To do | Take the data below and extract the lines from the one with "Where should I click to: Close" to the one with "Click the Cmd", inclusive, exactly as written.

Stored records
════

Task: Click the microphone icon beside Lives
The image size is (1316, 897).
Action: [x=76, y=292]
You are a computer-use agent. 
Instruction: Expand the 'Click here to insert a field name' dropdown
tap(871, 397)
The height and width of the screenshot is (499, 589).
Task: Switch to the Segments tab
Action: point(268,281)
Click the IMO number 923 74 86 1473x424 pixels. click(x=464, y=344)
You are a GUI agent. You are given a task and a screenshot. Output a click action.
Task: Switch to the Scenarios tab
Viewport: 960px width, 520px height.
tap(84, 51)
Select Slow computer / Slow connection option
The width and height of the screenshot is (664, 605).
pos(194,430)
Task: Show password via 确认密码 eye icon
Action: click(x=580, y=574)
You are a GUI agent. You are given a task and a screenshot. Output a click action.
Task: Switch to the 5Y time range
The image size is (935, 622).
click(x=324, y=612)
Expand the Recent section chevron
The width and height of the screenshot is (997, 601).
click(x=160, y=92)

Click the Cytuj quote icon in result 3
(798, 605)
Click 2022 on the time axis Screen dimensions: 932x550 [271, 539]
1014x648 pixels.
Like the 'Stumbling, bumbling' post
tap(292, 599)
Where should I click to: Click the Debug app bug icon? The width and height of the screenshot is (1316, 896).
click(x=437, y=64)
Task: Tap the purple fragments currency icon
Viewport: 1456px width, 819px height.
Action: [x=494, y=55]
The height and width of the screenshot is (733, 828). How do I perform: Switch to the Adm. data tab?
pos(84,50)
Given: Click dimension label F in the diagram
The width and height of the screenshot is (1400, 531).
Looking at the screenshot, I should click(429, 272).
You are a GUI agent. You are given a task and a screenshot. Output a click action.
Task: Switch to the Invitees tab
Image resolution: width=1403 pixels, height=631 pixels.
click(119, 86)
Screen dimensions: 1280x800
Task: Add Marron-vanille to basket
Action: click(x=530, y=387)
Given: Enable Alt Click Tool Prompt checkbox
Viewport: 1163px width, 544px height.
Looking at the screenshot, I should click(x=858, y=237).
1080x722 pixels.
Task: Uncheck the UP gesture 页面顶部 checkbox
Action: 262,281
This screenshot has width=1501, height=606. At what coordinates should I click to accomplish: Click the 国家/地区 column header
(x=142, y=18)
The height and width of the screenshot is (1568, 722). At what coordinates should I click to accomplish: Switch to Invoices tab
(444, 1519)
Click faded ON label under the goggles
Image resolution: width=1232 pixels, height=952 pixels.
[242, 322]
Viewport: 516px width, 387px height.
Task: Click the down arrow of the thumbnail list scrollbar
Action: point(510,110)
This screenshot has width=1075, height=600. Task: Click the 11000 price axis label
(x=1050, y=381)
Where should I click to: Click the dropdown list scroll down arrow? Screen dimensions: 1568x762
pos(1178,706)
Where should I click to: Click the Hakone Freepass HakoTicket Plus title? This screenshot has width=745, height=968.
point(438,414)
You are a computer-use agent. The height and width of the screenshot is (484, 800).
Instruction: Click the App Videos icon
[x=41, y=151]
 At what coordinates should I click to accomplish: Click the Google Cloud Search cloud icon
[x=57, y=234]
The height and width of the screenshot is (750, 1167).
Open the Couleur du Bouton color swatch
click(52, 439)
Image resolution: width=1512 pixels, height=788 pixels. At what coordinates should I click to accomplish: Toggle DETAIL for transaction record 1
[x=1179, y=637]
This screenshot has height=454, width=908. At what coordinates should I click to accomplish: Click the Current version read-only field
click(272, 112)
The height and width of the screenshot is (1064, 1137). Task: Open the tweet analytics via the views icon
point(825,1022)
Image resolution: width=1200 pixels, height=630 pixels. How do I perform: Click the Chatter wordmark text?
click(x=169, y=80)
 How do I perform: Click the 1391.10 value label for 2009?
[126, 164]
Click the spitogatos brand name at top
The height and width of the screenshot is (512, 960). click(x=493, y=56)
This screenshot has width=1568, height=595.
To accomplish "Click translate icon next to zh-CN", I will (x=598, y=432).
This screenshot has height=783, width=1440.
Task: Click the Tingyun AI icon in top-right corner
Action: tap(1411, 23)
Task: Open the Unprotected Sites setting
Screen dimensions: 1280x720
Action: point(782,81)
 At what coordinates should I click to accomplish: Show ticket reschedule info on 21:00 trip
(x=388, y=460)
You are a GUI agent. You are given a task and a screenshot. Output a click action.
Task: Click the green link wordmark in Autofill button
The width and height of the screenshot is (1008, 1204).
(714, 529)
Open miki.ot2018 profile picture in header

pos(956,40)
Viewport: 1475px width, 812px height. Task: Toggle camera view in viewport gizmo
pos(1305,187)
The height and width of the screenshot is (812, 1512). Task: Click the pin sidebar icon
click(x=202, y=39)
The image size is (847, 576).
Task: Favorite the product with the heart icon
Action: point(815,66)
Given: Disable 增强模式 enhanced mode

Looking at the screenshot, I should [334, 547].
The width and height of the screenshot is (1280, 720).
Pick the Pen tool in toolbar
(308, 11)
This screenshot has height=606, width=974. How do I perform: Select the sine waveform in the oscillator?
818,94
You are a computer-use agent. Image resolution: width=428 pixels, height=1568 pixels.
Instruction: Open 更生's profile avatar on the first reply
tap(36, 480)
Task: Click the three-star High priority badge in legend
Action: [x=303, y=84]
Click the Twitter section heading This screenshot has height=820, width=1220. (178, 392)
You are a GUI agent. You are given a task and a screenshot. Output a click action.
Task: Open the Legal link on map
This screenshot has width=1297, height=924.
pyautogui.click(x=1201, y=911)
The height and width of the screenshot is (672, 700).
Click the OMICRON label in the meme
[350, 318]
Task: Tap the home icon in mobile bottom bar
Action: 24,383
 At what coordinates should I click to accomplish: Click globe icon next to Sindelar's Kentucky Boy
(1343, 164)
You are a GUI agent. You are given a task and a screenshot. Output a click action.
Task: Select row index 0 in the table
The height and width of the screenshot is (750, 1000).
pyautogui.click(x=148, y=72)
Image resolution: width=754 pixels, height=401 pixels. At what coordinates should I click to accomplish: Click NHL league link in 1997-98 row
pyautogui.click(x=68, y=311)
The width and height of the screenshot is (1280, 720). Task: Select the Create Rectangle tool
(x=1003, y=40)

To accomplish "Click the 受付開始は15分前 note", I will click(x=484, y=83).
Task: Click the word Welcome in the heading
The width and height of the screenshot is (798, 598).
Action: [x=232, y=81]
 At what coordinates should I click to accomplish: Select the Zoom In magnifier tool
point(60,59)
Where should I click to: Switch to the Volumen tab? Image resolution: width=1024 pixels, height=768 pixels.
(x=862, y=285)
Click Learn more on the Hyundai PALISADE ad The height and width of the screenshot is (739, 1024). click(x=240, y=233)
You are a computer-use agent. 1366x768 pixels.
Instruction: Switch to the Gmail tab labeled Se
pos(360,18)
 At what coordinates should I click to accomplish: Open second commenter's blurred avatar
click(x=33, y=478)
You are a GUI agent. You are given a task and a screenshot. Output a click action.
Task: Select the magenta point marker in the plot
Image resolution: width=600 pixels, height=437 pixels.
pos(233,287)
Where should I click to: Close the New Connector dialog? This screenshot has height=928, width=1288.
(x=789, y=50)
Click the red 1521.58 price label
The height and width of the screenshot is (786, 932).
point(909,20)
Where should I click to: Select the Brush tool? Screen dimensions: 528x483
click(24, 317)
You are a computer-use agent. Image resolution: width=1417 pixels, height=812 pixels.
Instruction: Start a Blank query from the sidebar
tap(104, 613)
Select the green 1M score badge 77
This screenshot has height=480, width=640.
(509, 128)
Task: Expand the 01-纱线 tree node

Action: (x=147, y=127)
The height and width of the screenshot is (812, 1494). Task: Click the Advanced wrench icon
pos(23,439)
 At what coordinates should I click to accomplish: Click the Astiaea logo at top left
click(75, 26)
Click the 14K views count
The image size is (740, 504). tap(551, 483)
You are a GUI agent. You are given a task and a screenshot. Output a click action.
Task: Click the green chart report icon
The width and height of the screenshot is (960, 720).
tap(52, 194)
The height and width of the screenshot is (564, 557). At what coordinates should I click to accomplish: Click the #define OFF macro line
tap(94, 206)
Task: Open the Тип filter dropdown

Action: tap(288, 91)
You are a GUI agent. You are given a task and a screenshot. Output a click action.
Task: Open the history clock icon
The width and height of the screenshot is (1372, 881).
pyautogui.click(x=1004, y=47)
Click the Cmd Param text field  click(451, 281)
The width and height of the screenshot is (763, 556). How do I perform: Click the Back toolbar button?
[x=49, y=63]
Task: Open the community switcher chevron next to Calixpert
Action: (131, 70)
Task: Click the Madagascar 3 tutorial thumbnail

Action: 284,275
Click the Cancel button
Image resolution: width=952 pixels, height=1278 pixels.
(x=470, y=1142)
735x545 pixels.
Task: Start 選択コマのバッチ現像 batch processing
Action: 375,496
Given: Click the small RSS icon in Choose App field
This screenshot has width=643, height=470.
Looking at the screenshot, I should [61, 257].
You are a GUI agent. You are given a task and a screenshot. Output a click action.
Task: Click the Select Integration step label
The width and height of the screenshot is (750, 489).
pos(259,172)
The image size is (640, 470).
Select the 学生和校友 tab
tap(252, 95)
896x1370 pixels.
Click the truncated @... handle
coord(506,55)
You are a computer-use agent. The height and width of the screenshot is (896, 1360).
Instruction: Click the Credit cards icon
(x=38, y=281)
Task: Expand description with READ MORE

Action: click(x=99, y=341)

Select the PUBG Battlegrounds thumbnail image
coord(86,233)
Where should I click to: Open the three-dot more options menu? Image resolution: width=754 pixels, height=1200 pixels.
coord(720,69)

════

Task response |
Where should I click to: Close the New Connector dialog? This screenshot has height=928, width=1288.
(x=789, y=50)
Click the red 1521.58 price label
The height and width of the screenshot is (786, 932).
point(909,20)
Where should I click to: Select the Brush tool? Screen dimensions: 528x483
click(24, 317)
You are a computer-use agent. Image resolution: width=1417 pixels, height=812 pixels.
Instruction: Start a Blank query from the sidebar
tap(104, 613)
Select the green 1M score badge 77
This screenshot has height=480, width=640.
(509, 128)
Task: Expand the 01-纱线 tree node

Action: (x=147, y=127)
The height and width of the screenshot is (812, 1494). Task: Click the Advanced wrench icon
pos(23,439)
 At what coordinates should I click to accomplish: Click the Astiaea logo at top left
click(75, 26)
Click the 14K views count
The image size is (740, 504). tap(551, 483)
You are a GUI agent. You are given a task and a screenshot. Output a click action.
Task: Click the green chart report icon
The width and height of the screenshot is (960, 720).
tap(52, 194)
The height and width of the screenshot is (564, 557). At what coordinates should I click to accomplish: Click the #define OFF macro line
tap(94, 206)
Task: Open the Тип filter dropdown

Action: tap(288, 91)
You are a GUI agent. You are given a task and a screenshot. Output a click action.
Task: Open the history clock icon
The width and height of the screenshot is (1372, 881).
pyautogui.click(x=1004, y=47)
Click the Cmd Param text field  click(451, 281)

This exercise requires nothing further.